朝日小学生新聞「謝罪」に見る日本に起きた変化

人種差別のとらえ方が変わってきている

しかし、朝日小学生新聞の謝罪はこうしたものとは一線を画していた。全国紙を抱える朝日新聞社のグループ企業が発行する同紙の謝罪は、誠実かつ共感的な姿勢で、こうした描写にある問題の性質についての完全な理解が反映されていた。

「ごめんなさい」にはこう書かれていた。「11月10日付1面の児童虐待防止を伝える『いやなことがあったら相談して』のイラストは、虐待する人の色調を全体的に暗くえがいたため、虐待する人と虐待される人の肌の色がちがう不適切な表現でした。心からおわびします」(原文ママ)。

【2019年12月13日16時05分追記】初出時、朝日小学生新聞にかかわる表記と問題記事の引用部分に正確ではない記述がありましたので、修正いたしました。

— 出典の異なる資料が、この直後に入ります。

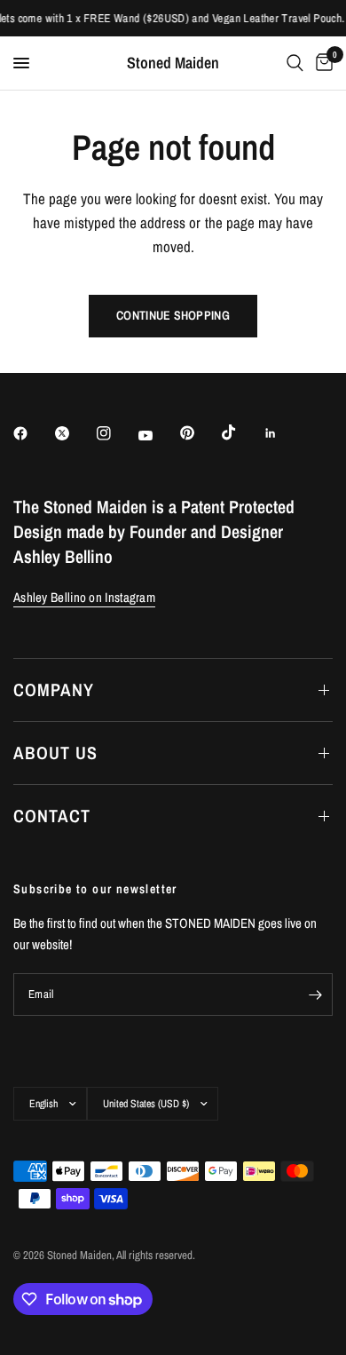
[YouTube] (157, 435)
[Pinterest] (199, 432)
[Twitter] (74, 433)
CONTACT (51, 816)
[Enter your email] (315, 994)
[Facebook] (32, 433)
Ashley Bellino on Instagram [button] (84, 597)
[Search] (295, 63)
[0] (321, 63)
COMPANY (53, 689)
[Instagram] (116, 433)
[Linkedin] (283, 433)
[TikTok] (241, 432)
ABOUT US (55, 753)
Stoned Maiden (173, 63)
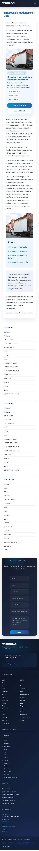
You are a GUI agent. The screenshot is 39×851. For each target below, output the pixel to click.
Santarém (5, 717)
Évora (4, 712)
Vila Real (4, 720)
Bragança (23, 706)
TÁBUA (6, 390)
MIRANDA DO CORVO (11, 363)
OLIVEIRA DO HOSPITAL (11, 371)
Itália (5, 749)
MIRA (5, 359)
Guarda (22, 712)
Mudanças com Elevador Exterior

この謝罪文の言葉の使い方などから、新聞社にはバイレイシャル(「ハーフ」や「ミックス」と呼ばれる多文化のバックグラウンドを持つ人)、国際結婚をしている社員、また少なくとも海外在住経験のある社員がいることを読み取ることができた。また、当初この問題を指摘した翻訳家に対して、朝日小学生新聞は、今後は社内のチェック体制を強化するといった旨の謝罪をしている。

ANAの広告に「金髪、付け鼻」日本人

この対応は、まさにスタンディングオベーションに値するものであり、私が過去に読んだ批判に対する反応をはるかに超えた希望を与えてくれた。

過去にも日本企業はこうした過ちを繰り返してきた。例えば、2014年には全日本空輸(ANA)が、羽田空港からの国際線の増便を告知するための広告に、金髪のかつらと付け鼻を付け白人男性を装った俳優と芸人を採用するという、決して最善とは言えない決定をした。

広告には、「日本人のイメージを変えよう」といううたい文句が使われた。この残念な広告に対するSNSの反応は猛烈で、一連の事態はすぐに日本国外の主要なメディアによって取り上げられ、拡散された。広告のターゲットである日本人の多くには知られていないこの議論は、ANAの広告(とそのような広告に対して寛容な日本人)は人種差別的であるかどうか、という点を中心に展開された。

その後驚くべきことが起こる。ANAがすぐに謝罪し、「私たちの広告の意図は、日本人が世界でより積極的かつ不可欠になることを示すことでした」と述べたのだ。そして、広告は差し替えられた。